I know your comment is a "hot take", but the thing is about Tourism as an industry, is that the places where that /is/ the industry end up not gaining any other industries. So they become stuck as a "tourism" industry place
Similar to a country sitting on a large amount of natural resources like oil/gas. You don't have to bother about making your population productive.
Allowed all your productive jobs to be offshored? Mine the natural resource of tourists, as long as there was a golden age that left something interesting for them to visit.
It is exactly like oil and “resource curse”, for many poor countries.
The pay is generally minimum wage and the only ones who see big returns are the owners of capital. It’s not a distributive industry. If you have too much of your country’s economy invested, I’d say you’re almost always looking at an unhealthy economy.
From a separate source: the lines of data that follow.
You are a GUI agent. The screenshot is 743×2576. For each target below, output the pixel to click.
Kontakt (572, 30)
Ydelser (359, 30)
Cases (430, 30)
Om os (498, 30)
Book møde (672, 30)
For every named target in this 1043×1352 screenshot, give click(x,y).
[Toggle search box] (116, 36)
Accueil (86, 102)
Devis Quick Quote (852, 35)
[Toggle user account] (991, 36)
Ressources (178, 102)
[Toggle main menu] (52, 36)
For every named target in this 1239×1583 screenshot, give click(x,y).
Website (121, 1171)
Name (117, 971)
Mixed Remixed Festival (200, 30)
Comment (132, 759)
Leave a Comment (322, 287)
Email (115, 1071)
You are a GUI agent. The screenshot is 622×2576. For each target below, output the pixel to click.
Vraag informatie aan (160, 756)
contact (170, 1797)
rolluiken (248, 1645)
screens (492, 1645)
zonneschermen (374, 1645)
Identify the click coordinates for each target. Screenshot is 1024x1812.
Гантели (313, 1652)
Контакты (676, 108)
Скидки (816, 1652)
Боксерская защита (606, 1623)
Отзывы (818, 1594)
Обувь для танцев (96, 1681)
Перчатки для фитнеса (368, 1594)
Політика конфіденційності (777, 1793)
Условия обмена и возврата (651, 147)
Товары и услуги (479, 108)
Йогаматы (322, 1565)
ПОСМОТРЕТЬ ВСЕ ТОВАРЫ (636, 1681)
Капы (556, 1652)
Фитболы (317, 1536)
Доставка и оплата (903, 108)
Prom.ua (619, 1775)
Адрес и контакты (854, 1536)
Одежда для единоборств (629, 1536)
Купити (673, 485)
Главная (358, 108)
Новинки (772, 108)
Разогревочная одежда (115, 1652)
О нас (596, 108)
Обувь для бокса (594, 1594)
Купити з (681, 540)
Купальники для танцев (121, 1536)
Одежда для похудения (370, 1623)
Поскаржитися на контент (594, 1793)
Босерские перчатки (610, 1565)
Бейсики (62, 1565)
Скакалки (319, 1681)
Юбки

I would argue that while there are some similarities, there are also many differences, and that claiming it's not distributive is incorrect. The number of workers I interact with (and to whom the money I spend flows) as a tourist is quite large compared to the number of people who benefit from use of an extracted natural resource.
> I know your comment is a "hot take", but the thing is about Tourism as an industry, is that the places where that /is/ the industry end up not gaining any other industries.
This discussion is about Barcelona.
Barcelona is one of the richest regions in Europe. It's hardly a third-world hellhole or a banana republic.